In response to teacher feedback, tech-free days will be consecutive—Monday and Tuesday, instead of Tuesday and Thursday, Winborne said. They will still apply to all schools.

“I do know half a dozen parents are not going to send their kids here next year. They say it’s because of the technology issues.”

George Griffin, Chapel Hill-Carrboro school board member

A high school teacher asked about giving teachers in the upper grades more autonomy—the persistent flashpoint.

“We took a hard look at that,” Winborne said. “Ultimately, I decided no.” He gave two reasons: compliance would be difficult to monitor, and the tech audit showed that some high school teachers are still ignoring the mandate. 

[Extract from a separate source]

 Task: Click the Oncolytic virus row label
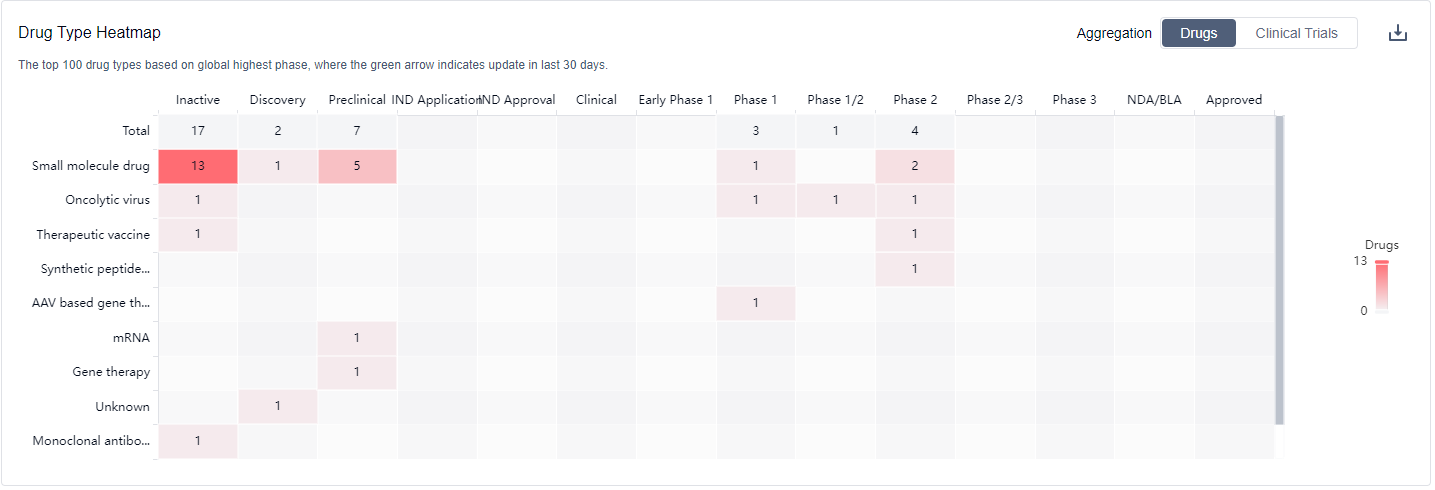107,200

“To me,” Winborne said, “this is about communicating what we value.” Still, there will be some flexibility, including allowing specific classes to use tech as needed and giving principals the authority to permit teachers to use technology on a case-by-case basis.

The district also intends to move away from the software platform i-Ready, which is used to conduct certain state-mandated assessments and administer practice exercises that students have complained are boring. Administrators hope to hire a new company for the assessments, and the mandate for K-8 students to use iReady for 30 minutes a day is over.

The task force brainstormed what professional development should be offered to teachers. They requested hands-on activity kits, opportunities to observe stellar teachers, and training in how to teach using the Socratic method and other “old-school” approaches. 

“Ways to improve efficiency of grading paper assessments,” one teacher suggested. “There’s got to be a faster way.”

Many teachers chuckled. One murmured, “ChatGPT.” 

“Don’t put any student names into ChatGPT,” Spradlin cautioned. “We’ll talk about that later.” 

AI was next on the task force’s agenda.

Editor’s note: Sen. Sophia Chitlik’s father-in-law, Adam Abram, is chair of the board of directors for The Assembly.